[Provided records Boundary: Start]

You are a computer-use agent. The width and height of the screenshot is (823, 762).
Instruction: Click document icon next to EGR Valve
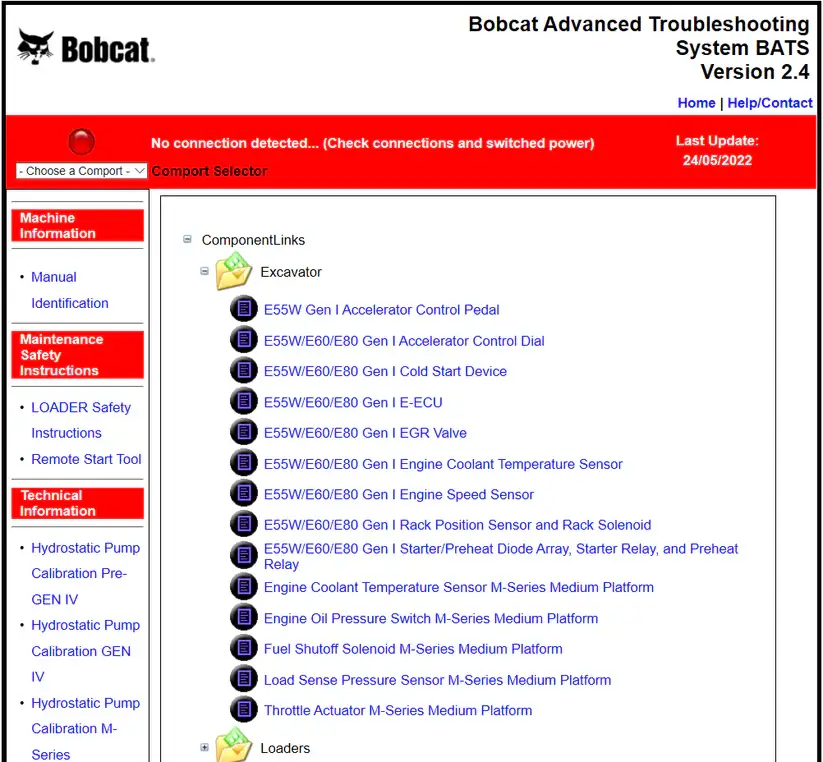243,433
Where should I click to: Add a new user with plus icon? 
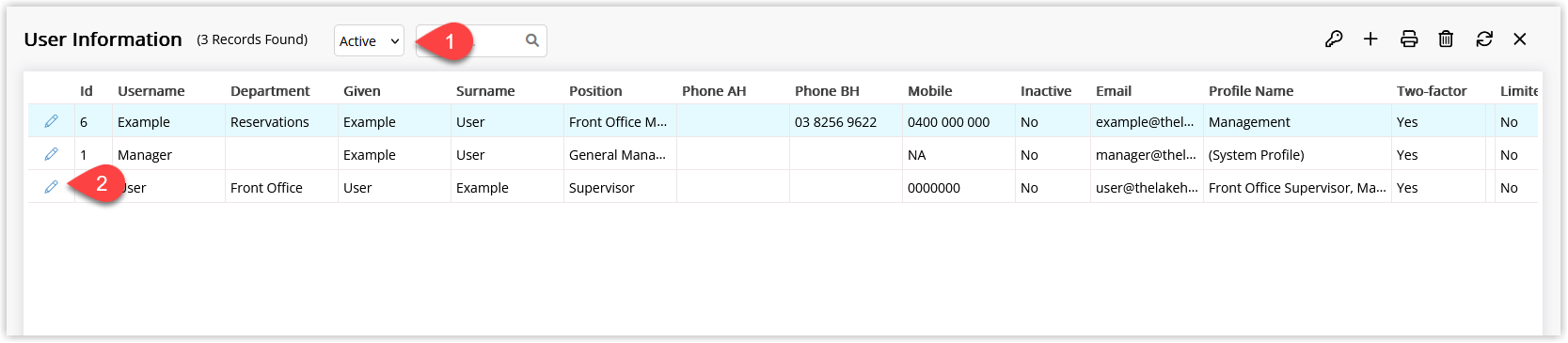pyautogui.click(x=1370, y=39)
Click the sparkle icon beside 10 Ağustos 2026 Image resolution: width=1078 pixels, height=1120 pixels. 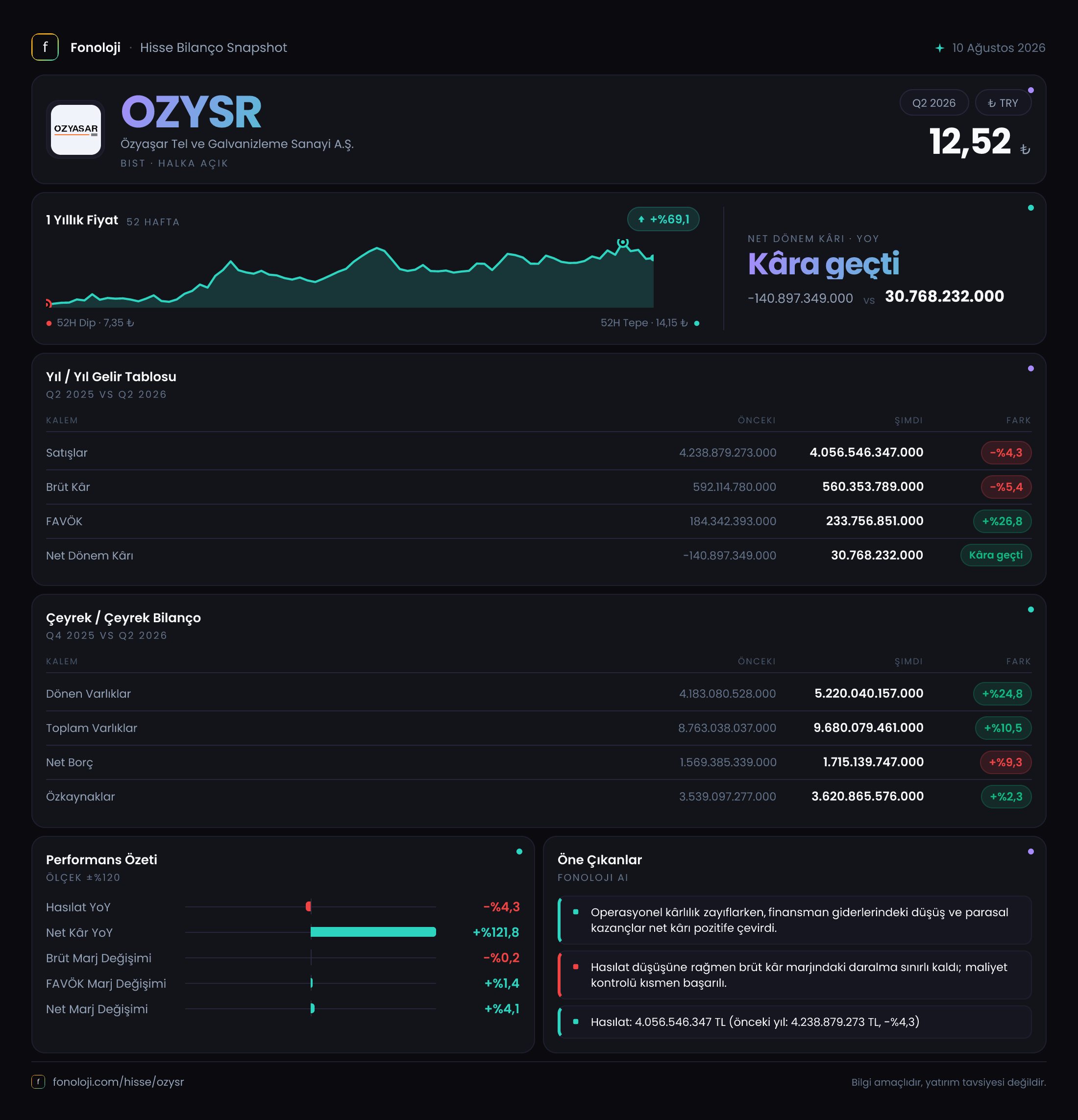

[Provided records Boundary: End]

◆ Task requirements:
Would you output, word for word, only the lines running from the line with "Where should I" to the end of the listing above, both ends included, with no pictures?

◆ Response to this exercise:
Where should I click to: Add a new user with plus icon? 
pyautogui.click(x=1370, y=39)
Click the sparkle icon beside 10 Ağustos 2026 Image resolution: width=1078 pixels, height=1120 pixels. 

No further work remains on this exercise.